3

I've called a multiple logistic regression as follows:

step_1 <- glm(CD3LR ~ alb + surg + ASA_opt + BMI + bil + Hb_cat + MDRD + sex + DM
              + age + Path + Smoking,
              na.action = na.exclude, family = binomial)

When I want to test the model by creating a ROC curve, I use the pROC package and call:

roc(CD3LR, step_1$fitted.values, plot=FALSE)

However this returns the error:

> roc(CD3LR, step_1fitted.values, plot=FALSE) 
Setting levels:control=0,case=1
Error in roc.default(CD3LR,step_1fitted.values, plot = FALSE) : 
  Response and predictor must be vectors of the same length.

I think this is because there are 3 missing values for the MDRD variable and because I've used na.exclude this results in 3 fewer step_1$fitted.values than I have for CD3LR

Is there a way to generate a ROC curve using only the CD3LR values that correspond to the step_1$fitted.values??

Very grateful for any help!

Calimo
  • 7,510
  • 4
  • 39
  • 61
donm79
  • 31
  • 1
  • 3

2 Answers2

2

Your intuition is correct, some values have been filtered out by na.action=na.exclude.

Typically I would recommend using the predict function to obtain new predictions on the data. They look like this:

> predict(step_1)
1           2           3           4           5           6           7   ...
NA          NA  1.04059269  0.60248768  0.81502210  0.23992288  0.08421514  ...

As you can see, the missing values in MDRD produce an NA, rather than being removed.

You can then feed these predictions directly to the roc function:

roc(CD3LR, predict(step_1))
Calimo
  • 7,510
  • 4
  • 39
  • 61
  • Does the following also work ok for the roc call? roc(step_1$y,step_1$fitted.values,plot=FALSE). When I changed CD3LR to step_1$y it seems to work perfectly! – donm79 Feb 06 '20 at 09:59
  • @donm79 sure, but I would recommend using predict.
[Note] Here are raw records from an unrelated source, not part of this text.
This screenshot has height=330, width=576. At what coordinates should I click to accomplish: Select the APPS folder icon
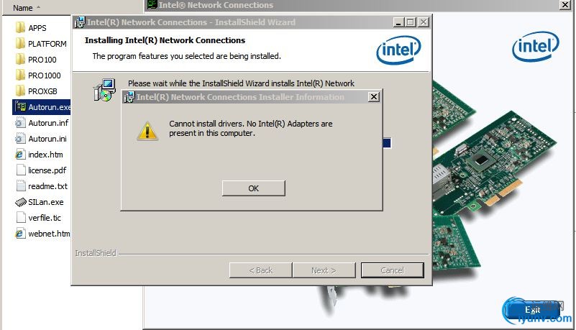(20, 28)
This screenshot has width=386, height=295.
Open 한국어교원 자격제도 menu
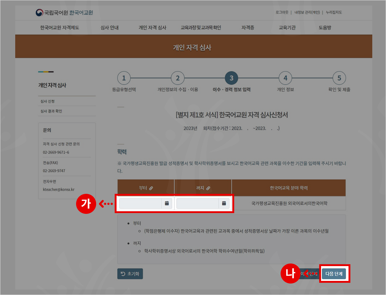point(60,28)
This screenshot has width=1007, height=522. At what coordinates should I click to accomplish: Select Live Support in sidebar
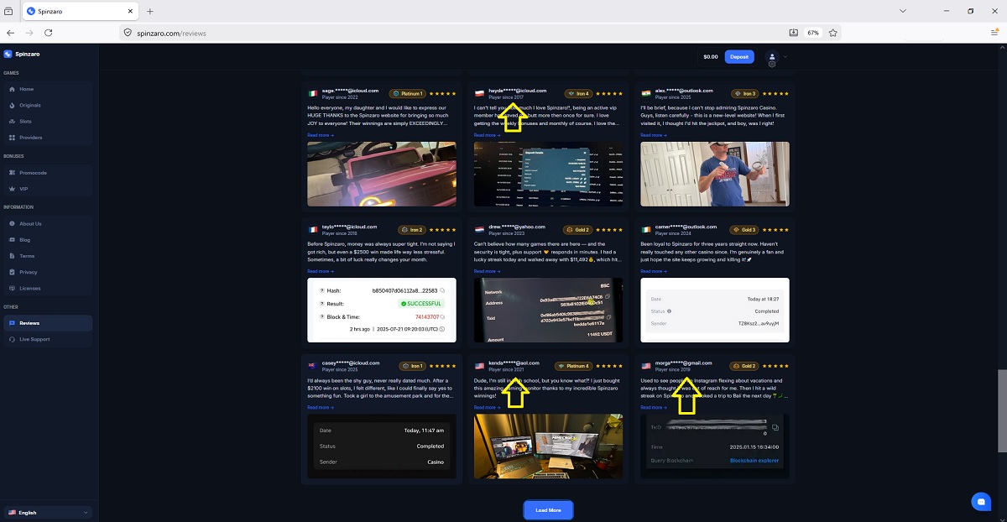[x=34, y=339]
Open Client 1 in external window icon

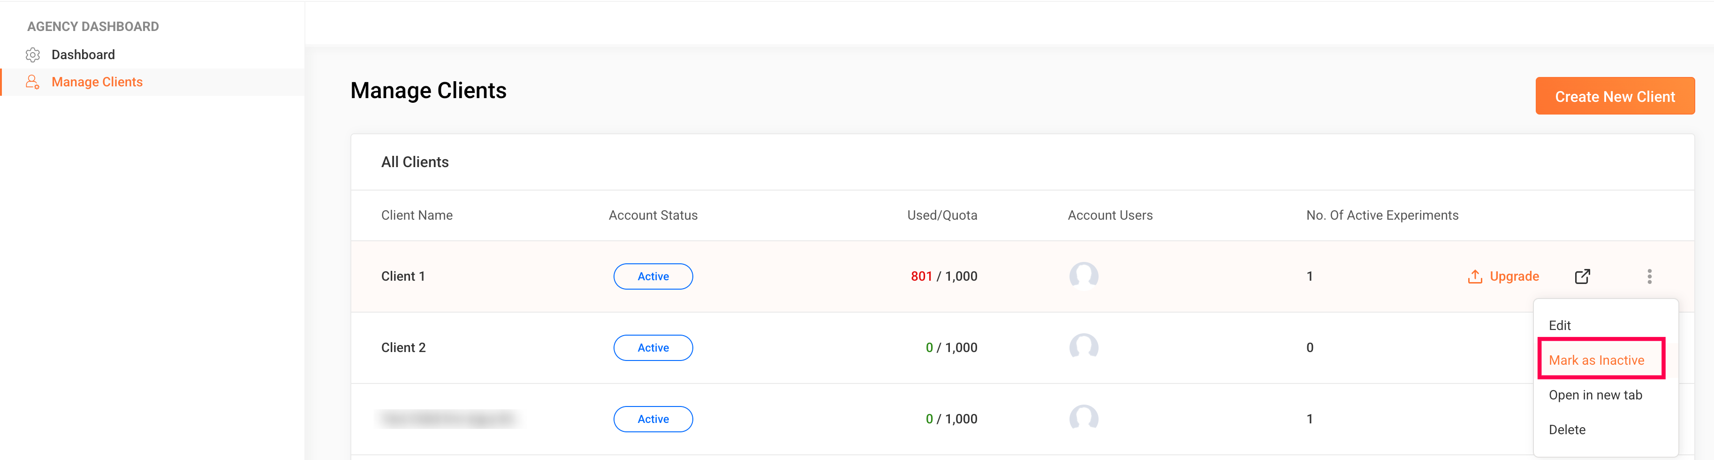(x=1582, y=276)
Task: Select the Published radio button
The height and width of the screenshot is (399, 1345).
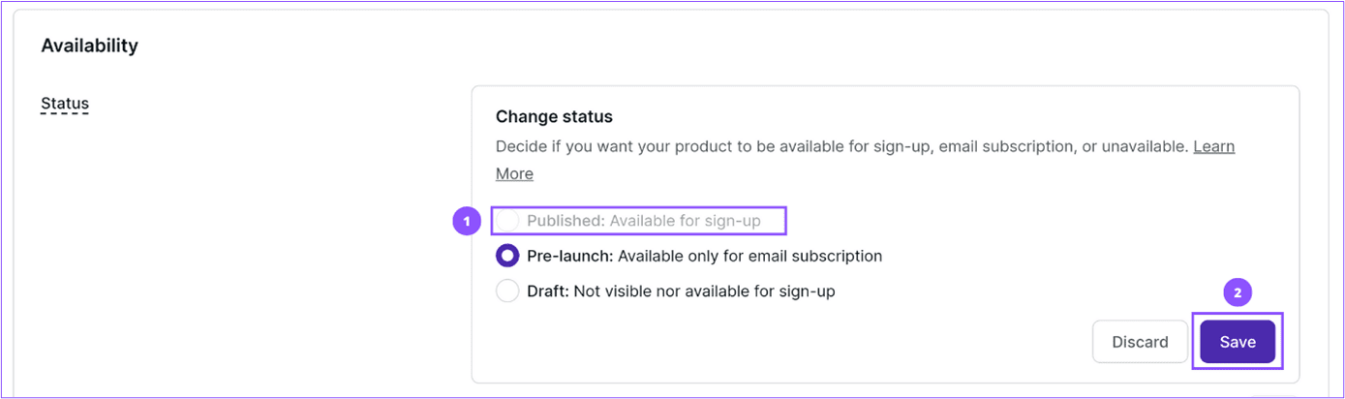Action: point(507,221)
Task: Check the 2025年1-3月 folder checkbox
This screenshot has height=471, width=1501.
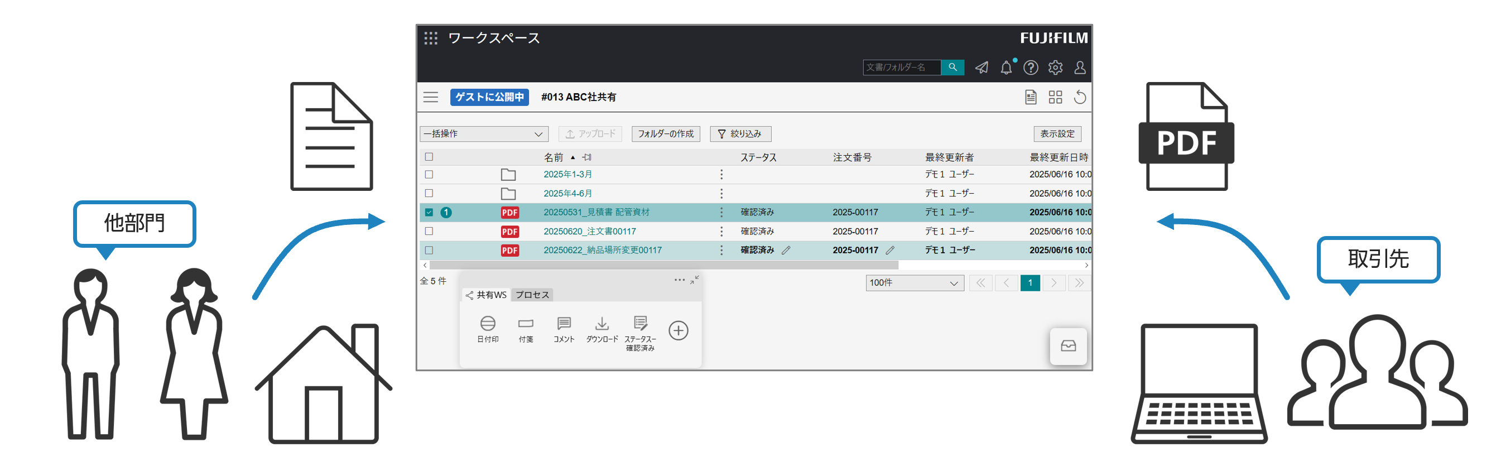Action: click(429, 174)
Then you can pass it a test dataset with `predict(step_1, newdata = TestDataFrame)` without changing anything. – Calimo Feb 06 '20 at 17:58
1

I notice you have all your variables in the environment, for example like this, and below I introduce 3NA for sex and 2 NA for BMI,

CD3LR = as.numeric(runif(100)>0.5)
alb = rnorm(100)
surg = sample(1:3,100,replace=TRUE)
ASA_opt = rpois(100,50)
BMI = c(NA,NA,rpois(98,100))
bil = rnorm(100)
Hb_cat = sample(1:3,100,replace=TRUE)
MDRD = runif(100)
sex = c(sample(c("M","F"),98,replace=TRUE),NA,NA)
DM = rnorm(100)
age = sample(20:60,100,replace=TRUE)
Path = rnorm(100)
Smoking = sample(c("Yes","NI"),100,replace=TRUE)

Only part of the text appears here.